= Task item =
Reproduce every line of the data below without changing anything.

---- Data shown

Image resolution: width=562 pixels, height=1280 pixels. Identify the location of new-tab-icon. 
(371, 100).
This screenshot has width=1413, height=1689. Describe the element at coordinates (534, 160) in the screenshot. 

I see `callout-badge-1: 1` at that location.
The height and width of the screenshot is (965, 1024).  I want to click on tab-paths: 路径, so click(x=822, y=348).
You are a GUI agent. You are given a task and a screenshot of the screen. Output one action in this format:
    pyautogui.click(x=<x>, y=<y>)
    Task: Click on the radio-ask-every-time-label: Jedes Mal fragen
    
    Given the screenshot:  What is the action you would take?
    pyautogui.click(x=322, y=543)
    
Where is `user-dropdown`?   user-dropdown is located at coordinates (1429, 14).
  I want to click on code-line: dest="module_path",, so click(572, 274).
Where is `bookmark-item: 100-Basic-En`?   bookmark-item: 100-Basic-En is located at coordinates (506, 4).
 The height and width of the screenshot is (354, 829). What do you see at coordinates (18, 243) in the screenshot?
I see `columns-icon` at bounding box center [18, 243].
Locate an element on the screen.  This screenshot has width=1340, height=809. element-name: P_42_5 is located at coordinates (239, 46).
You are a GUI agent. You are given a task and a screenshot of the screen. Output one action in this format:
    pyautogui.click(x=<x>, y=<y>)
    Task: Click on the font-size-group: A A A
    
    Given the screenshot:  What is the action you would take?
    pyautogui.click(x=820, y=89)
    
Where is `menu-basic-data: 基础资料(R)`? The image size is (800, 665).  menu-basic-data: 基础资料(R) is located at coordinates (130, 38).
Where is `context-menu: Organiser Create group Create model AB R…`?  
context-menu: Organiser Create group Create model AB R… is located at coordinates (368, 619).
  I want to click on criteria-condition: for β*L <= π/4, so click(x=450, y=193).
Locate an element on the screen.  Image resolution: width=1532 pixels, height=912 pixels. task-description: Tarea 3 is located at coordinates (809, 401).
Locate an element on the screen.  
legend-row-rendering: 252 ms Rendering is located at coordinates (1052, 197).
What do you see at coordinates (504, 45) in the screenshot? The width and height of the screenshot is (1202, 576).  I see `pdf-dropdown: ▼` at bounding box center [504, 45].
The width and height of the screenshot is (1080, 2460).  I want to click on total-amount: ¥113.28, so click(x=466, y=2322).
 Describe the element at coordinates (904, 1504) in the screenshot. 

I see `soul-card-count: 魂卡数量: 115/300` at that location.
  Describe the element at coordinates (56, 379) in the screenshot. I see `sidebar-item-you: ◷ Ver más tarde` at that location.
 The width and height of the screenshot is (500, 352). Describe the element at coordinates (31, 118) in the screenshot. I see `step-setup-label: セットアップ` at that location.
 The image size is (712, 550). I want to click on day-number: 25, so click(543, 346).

--------

= Answer to this task =
Image resolution: width=562 pixels, height=1280 pixels. Identify the location of new-tab-icon. 
(371, 100).
This screenshot has width=1413, height=1689. Describe the element at coordinates (534, 160) in the screenshot. 

I see `callout-badge-1: 1` at that location.
The height and width of the screenshot is (965, 1024).  I want to click on tab-paths: 路径, so click(x=822, y=348).
You are a GUI agent. You are given a task and a screenshot of the screen. Output one action in this format:
    pyautogui.click(x=<x>, y=<y>)
    Task: Click on the radio-ask-every-time-label: Jedes Mal fragen
    
    Given the screenshot:  What is the action you would take?
    pyautogui.click(x=322, y=543)
    
Where is `user-dropdown`?   user-dropdown is located at coordinates (1429, 14).
  I want to click on code-line: dest="module_path",, so click(572, 274).
Where is `bookmark-item: 100-Basic-En`?   bookmark-item: 100-Basic-En is located at coordinates (506, 4).
 The height and width of the screenshot is (354, 829). What do you see at coordinates (18, 243) in the screenshot?
I see `columns-icon` at bounding box center [18, 243].
Locate an element on the screen.  This screenshot has width=1340, height=809. element-name: P_42_5 is located at coordinates (239, 46).
You are a GUI agent. You are given a task and a screenshot of the screen. Output one action in this format:
    pyautogui.click(x=<x>, y=<y>)
    Task: Click on the font-size-group: A A A
    
    Given the screenshot:  What is the action you would take?
    pyautogui.click(x=820, y=89)
    
Where is `menu-basic-data: 基础资料(R)`? The image size is (800, 665).  menu-basic-data: 基础资料(R) is located at coordinates (130, 38).
Where is `context-menu: Organiser Create group Create model AB R…`?  
context-menu: Organiser Create group Create model AB R… is located at coordinates (368, 619).
  I want to click on criteria-condition: for β*L <= π/4, so click(x=450, y=193).
Locate an element on the screen.  Image resolution: width=1532 pixels, height=912 pixels. task-description: Tarea 3 is located at coordinates (809, 401).
Locate an element on the screen.  
legend-row-rendering: 252 ms Rendering is located at coordinates (1052, 197).
What do you see at coordinates (504, 45) in the screenshot? The width and height of the screenshot is (1202, 576).  I see `pdf-dropdown: ▼` at bounding box center [504, 45].
The width and height of the screenshot is (1080, 2460).  I want to click on total-amount: ¥113.28, so click(x=466, y=2322).
 Describe the element at coordinates (904, 1504) in the screenshot. 

I see `soul-card-count: 魂卡数量: 115/300` at that location.
  Describe the element at coordinates (56, 379) in the screenshot. I see `sidebar-item-you: ◷ Ver más tarde` at that location.
 The width and height of the screenshot is (500, 352). Describe the element at coordinates (31, 118) in the screenshot. I see `step-setup-label: セットアップ` at that location.
 The image size is (712, 550). I want to click on day-number: 25, so click(543, 346).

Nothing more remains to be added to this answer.